Seeds germinating on Agar

A germination test is the most reliable test of viability. It is also the most useful viability test because conditions are identified that can be used in the future to turn the seeds into plants for reintroduction, restoration or research. However, most of the species in the Millennium Seed Bank will never have been germinated in a laboratory before. The conditions needed for germination are known to vary considerably between different species and even between different populations of the same species. MSBP scientists use knowledge about the plant such as its ecology and life cycle as well as climate information to predict the optimum conditions for germination and the form of any pre-treatment that may be required to overcome seed dormancy.
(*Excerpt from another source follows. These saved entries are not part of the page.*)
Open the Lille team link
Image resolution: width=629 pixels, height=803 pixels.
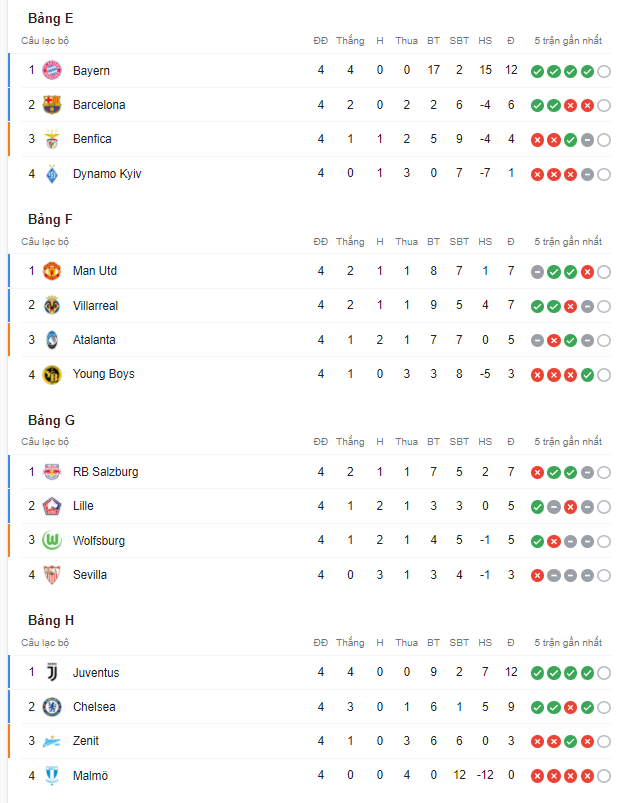pos(83,506)
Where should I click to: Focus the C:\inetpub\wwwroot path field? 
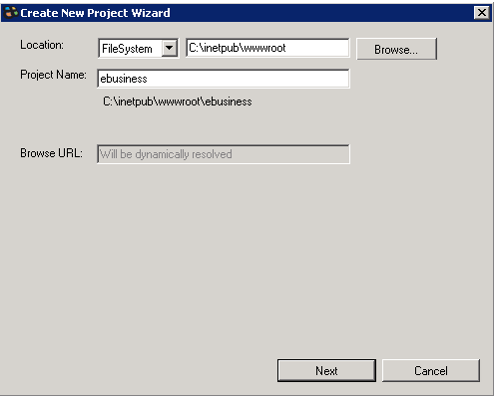click(268, 48)
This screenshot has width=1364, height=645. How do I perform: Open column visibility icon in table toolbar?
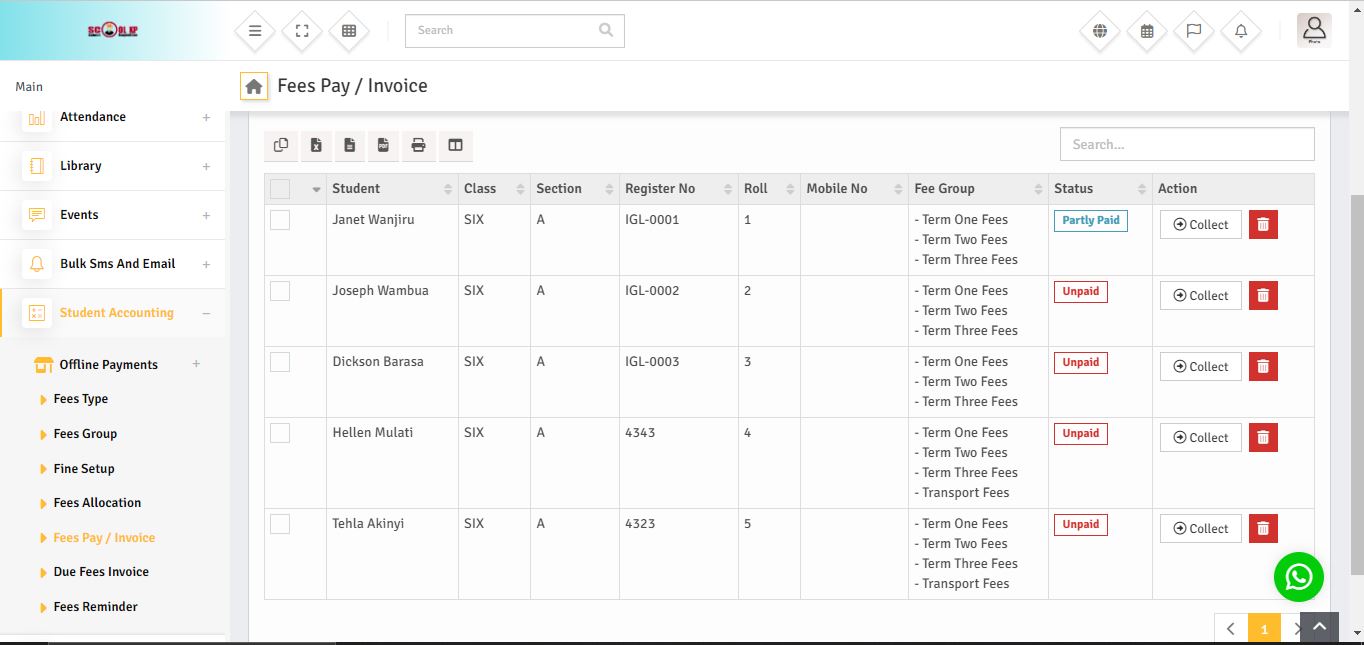[455, 145]
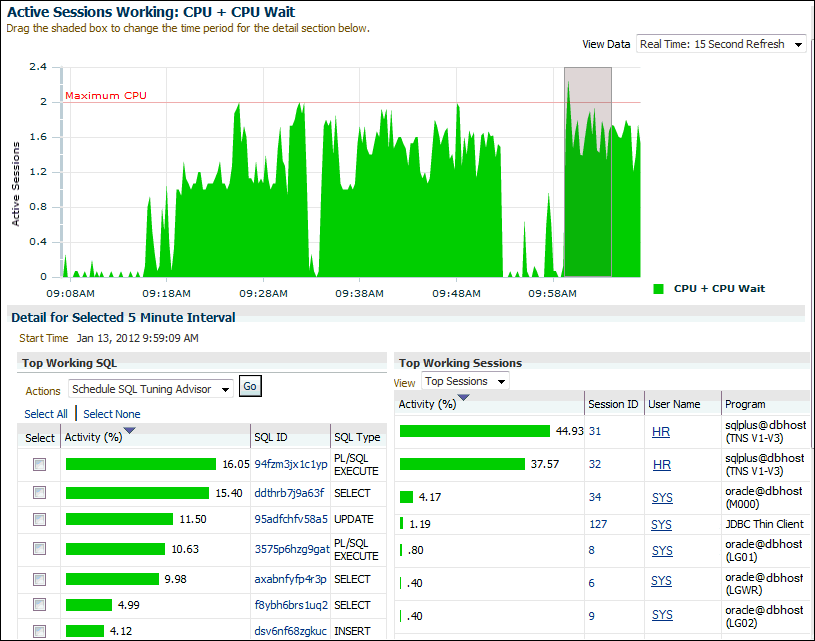Click the Select All link
The height and width of the screenshot is (641, 815).
(46, 414)
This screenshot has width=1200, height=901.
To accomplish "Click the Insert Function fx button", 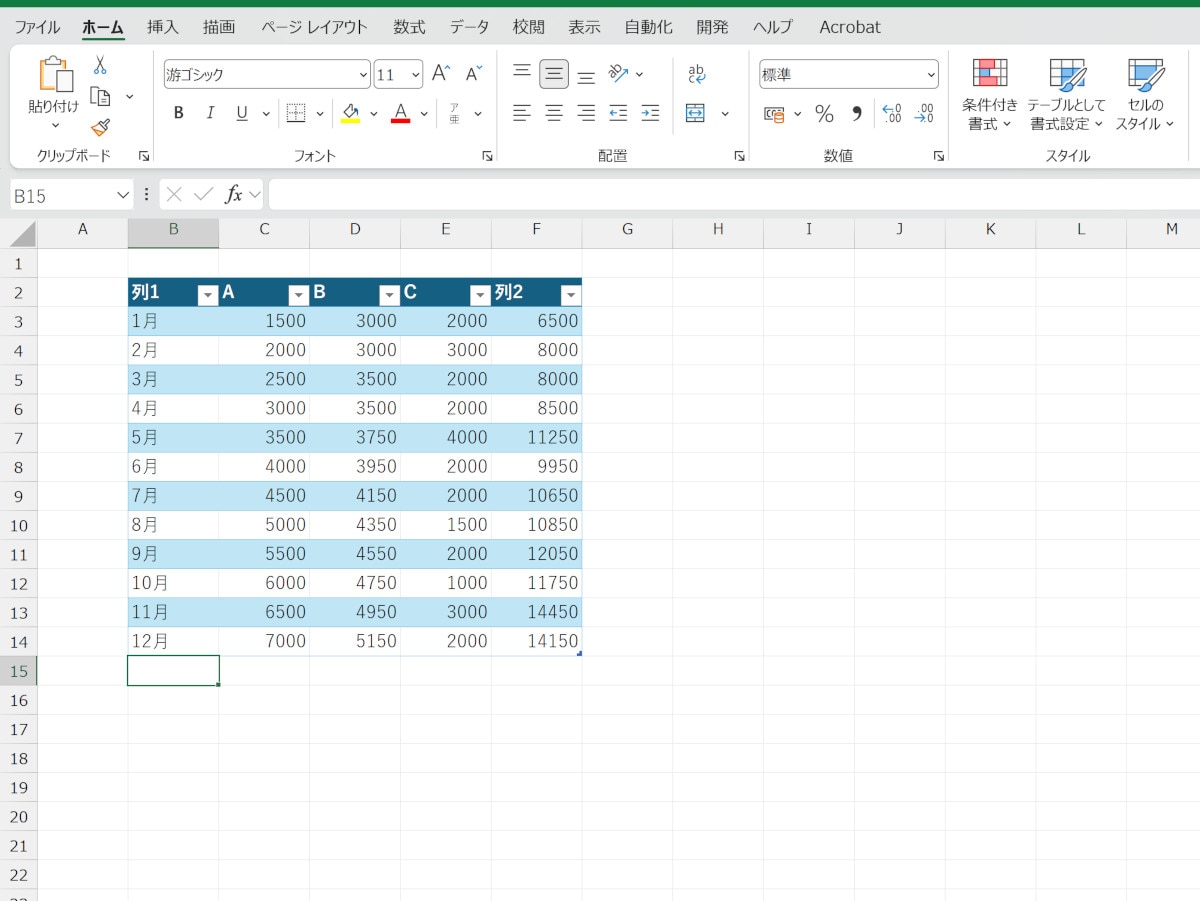I will tap(233, 194).
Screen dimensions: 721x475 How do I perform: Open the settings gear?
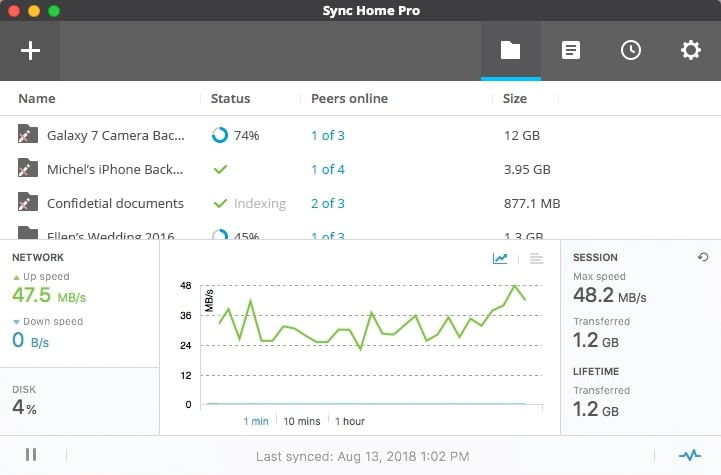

The viability of MSB seed-lots is assessed about one month after they are placed into the -20°C cold store. Testing them at that time checks that seeds of a given species are able to withstand the banking process. Germination is subsequently re-tested at approximately 10-year intervals. The basic test procedure is very simple:

Cold room: jars containing seeds of Afzelia africana

1) A seed container is removed from the cold room and allowed to warm up for one day in the adjacent drying room. A suitable quantity of seeds is then removed. The quantity is the product of the number of dormancy-breaking treatments at a given stage of testing and the treatment sample size. The number of seeds in each treatment sample is usually 20 seeds. For very small collections, as few as 10 seeds may be used, although seed-lots with less than 500 seeds are usually left untested. Very small germination tests do not yield data capable of statistical analysis but do give an indication of success of dormancy-breaking treatments and general level of viability.

2) The seeds are sown onto 10 g l^-1 water agar.

Illuminated incubator

3) The test is placed at an appropriate temperature in an illuminated incubator (8 h fluorescent light / 16 h dark).

4) Germination is recorded (usually a 1 - 2 mm protrusion of radicle) at weekly intervals and the germinated seeds removed and discarded. Although radicle emergence is a relatively lax measure of germination, it appears possible to relate it to other measures such as radicle plus shoot growth and viability as determined by vital staining.

Seeds germinating on an agar plate

Tests are usually examined in a clean air cabinet, to minimise the risks of inhalation of fungal spores produced by any mould growing on the seed.

5) When germination is judged to have stopped, the test is terminated and the remaining seeds evaluated by visual inspection and a cut-test to ascertain whether they are full, empty or mouldy. Excessively mouldy, yet filled, seeds indicate loss in viability, particularly if very soft. For wild species it is not unusual for each test to take many weeks or even months. The germination pass level for the MSB collections is 75 % (after empty and damaged seeds are taken into account). Failures may be regenerated, discarded or kept, dependent upon the rarity of the material, the level of germination and the potential ease of regeneration. Re-collection may be considered for some material if possible.

Collections are also monitored for moisture status.